Passage provided >>
---
Don’t forget the needy during the COVID-19 outbreak

When volunteers are in short supply, these youths are stepping up to help the less fortunate.

Shani Yong

Published: 17 February 2020, 4:09 PM

The announcement that the DORSCON level for COVID-19 (Coronavirus Disease 2019) had risen to Orange sent many Singaporeans into a frenzy. Schools suspended mass gatherings, some employers let their employees work from home, and many people cancelled social outings in favour of staying home.

This also impacted organisations that rely heavily on volunteers, as school Community Involvement Programmes were cancelled and many individuals who signed up backed out at the last minute.

One such social organisation affected is Willing Hearts, a soup kitchen that sends out 5,000 packed meals to the needy island-wide every day, even on public holidays.

Hearing the plight of these social service organisations, a group of youths stepped up as volunteers to help ensure the needy are not left behind, even in this challenging time.

Volunteers came early in the morning to help prepare food for distribution to the needy in the afternoon PHOTO CREDIT: YOUTH.SG/SHANI YONG

26-year-old Lim Shi Yun is one such youth. After receiving a relayed message that Willing Hearts was facing a shortage of volunteers, she immediately signed up along with her Youth Corps Singapore (YCS) friends to help.

She said: “If there is a shortage of volunteers, the frail, who are not able to get food for themselves, might not receive their food on time, and some might not even be able to get their food at all.

“Even if they go to elder care centres, these centres rely on the food that we prepared to take care of them.”

Shi Yun (second from right) mentioned that Willing Hearts relies on volunteers to operate daily. PHOTO CREDIT: YOUTH.SG/SHANI YONG

Youth.SG followed Shi Yun and her fellow YCS volunteers on Feb 13 to see what a typical day looks like volunteering at Willing Hearts. Even before we entered the kitchen at the Kembangan–Chai Chee Community Hub, all volunteers were told to use hair nets provided to prevent contamination.

As I stepped into the hectic kitchen, more than 20 volunteers were already at their respective stations. On one end of the kitchen, cooks were busy preparing scrumptious food for those in need. On the other, groups of volunteers helped to scoop up rice, vegetables and meat on their respective tables into takeaway packages.

In the outdoor kitchen, another 30 or so volunteers sat on stools preparing vegetables. Three tables were allocated to peeling of vegetables, and another two tables were for chopping.

The Youth Corps volunteers bonded over the task of peeling spinach leaves off of their stems. PHOTO CREDIT: YOUTH.SG/SHANI YONG

Here I spoke to 29-year-old Nurul Hudah, another Youth Corps volunteer who responded to the mass-sent text. In fact, she took time off from her job just to help out at Willing Hearts.

She said: “My mum was afraid for me, but I reassured her how important it is to help the needy who still need their basic necessities even during this outbreak.

“I hope the seniors whom we are helping will be able to go on with their lives as per normal and not stop because of this epidemic outbreak.”

Nurul Hudah (centre) also used this opportunity to educate her family and friends about the virus and reminded them to maintain good hygiene. PHOTO CREDIT: YOUTH.SG/SHANI YONG

The Youth Corps volunteers who participated in this event went on to participate in the ‘Wash-a-dub-dub’ event to teach the seniors and homeless how to maintain good personal hygiene later that evening.

On 19 and 20 Feb, the YCS team will also be volunteering with Food from the Heart, a non-profit charity organisation, to deliver surplus food from bakeries to the needy.

If you are interested to volunteer in efforts like these, you can check out the opportunities here.

In this time of uncertainty and fear, perhaps it is this kind of selflessness that we need more of.
---
[Stored records]
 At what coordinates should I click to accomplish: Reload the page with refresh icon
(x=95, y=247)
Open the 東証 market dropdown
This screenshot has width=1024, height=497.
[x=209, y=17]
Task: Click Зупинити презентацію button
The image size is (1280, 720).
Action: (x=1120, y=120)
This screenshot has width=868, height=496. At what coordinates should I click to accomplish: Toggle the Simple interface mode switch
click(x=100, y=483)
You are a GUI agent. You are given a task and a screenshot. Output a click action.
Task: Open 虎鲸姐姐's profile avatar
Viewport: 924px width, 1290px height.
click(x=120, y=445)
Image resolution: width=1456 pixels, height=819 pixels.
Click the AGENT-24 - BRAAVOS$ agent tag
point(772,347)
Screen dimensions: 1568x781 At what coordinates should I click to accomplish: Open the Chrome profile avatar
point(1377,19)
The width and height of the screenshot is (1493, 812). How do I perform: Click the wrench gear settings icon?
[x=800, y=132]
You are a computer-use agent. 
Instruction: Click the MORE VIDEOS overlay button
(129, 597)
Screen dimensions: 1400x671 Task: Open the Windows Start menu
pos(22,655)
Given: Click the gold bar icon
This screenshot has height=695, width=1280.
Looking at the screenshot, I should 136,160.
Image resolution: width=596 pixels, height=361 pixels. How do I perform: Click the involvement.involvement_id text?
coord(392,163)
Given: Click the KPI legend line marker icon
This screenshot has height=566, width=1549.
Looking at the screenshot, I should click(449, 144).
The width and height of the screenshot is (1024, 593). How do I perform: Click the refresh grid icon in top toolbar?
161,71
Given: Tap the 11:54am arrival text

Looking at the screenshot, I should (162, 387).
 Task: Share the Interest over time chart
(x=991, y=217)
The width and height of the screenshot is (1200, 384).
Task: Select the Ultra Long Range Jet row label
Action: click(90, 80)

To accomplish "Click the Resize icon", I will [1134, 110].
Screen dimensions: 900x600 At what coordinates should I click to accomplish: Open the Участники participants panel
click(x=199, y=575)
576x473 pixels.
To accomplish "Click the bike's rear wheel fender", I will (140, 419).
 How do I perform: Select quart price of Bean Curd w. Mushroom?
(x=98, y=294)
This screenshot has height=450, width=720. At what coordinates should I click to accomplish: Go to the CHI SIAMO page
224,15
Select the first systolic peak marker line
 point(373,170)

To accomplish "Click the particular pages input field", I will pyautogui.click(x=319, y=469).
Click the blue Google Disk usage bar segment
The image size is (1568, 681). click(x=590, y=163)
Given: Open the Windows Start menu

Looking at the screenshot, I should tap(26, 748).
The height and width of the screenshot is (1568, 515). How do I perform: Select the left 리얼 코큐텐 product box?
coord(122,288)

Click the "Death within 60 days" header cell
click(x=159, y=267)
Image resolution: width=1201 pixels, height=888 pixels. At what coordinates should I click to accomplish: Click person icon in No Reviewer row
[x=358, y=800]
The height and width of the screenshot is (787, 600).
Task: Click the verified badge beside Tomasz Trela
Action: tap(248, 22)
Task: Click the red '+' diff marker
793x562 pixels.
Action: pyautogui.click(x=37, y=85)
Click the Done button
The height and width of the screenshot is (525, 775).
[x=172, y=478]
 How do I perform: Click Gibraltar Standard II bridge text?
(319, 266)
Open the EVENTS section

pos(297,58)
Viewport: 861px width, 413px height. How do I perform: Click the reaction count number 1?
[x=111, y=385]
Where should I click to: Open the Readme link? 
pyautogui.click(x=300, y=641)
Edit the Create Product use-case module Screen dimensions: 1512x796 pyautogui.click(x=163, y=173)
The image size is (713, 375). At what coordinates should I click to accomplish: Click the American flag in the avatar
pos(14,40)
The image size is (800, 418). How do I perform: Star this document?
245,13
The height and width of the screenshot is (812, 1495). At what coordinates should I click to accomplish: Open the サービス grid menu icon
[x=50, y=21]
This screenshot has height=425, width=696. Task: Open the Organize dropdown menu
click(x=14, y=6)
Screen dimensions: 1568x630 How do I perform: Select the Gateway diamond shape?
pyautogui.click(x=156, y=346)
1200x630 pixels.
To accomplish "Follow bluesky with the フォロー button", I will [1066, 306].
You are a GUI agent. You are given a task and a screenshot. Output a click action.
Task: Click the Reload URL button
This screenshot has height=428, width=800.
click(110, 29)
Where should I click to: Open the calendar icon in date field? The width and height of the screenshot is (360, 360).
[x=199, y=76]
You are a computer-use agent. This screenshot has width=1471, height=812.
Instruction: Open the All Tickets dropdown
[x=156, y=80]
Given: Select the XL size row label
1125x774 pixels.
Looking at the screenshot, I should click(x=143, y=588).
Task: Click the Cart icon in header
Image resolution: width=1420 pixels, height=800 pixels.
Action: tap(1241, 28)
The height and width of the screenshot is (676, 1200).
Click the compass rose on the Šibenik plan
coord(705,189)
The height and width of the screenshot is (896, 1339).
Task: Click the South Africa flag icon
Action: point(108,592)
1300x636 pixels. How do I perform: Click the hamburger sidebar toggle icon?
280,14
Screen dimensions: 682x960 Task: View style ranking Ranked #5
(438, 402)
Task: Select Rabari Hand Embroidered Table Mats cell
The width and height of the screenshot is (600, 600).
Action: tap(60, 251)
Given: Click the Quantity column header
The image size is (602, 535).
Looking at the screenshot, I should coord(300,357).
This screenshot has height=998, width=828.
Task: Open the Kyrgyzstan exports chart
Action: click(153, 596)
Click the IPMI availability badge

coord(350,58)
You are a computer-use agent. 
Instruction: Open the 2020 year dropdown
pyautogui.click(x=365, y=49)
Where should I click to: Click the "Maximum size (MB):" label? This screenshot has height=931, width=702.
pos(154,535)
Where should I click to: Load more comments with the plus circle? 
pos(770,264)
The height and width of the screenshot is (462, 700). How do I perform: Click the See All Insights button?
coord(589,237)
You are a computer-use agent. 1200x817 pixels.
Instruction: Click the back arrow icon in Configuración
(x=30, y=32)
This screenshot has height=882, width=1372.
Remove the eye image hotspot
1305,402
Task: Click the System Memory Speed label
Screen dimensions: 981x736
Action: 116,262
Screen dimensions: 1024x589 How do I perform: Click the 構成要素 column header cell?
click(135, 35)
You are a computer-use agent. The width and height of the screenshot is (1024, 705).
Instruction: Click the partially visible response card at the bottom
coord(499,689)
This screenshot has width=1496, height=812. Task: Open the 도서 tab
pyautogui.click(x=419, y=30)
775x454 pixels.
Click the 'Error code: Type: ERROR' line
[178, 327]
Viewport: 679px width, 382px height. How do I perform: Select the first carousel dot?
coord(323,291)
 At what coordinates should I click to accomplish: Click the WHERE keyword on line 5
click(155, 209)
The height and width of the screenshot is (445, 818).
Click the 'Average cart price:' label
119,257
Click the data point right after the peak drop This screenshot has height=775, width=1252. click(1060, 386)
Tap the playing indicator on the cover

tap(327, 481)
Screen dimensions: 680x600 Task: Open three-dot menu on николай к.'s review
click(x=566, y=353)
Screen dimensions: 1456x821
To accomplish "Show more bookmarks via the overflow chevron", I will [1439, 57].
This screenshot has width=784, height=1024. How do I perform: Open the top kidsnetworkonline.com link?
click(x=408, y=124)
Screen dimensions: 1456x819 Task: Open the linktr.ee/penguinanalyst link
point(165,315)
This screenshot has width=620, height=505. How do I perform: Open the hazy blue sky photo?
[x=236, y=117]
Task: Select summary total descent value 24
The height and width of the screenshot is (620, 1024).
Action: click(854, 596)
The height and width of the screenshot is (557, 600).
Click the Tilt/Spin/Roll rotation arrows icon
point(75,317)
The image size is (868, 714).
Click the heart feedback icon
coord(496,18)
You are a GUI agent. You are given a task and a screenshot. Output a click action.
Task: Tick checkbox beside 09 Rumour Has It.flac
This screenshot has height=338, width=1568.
---
What you are asked to do >> Reproduce the portion of the article on volunteering during the COVID-19 outbreak between "Published: 17 February" and "of staying home.", inclusive.

Answer below >>
Published: 17 February 2020, 4:09 PM

The announcement that the DORSCON level for COVID-19 (Coronavirus Disease 2019) had risen to Orange sent many Singaporeans into a frenzy. Schools suspended mass gatherings, some employers let their employees work from home, and many people cancelled social outings in favour of staying home.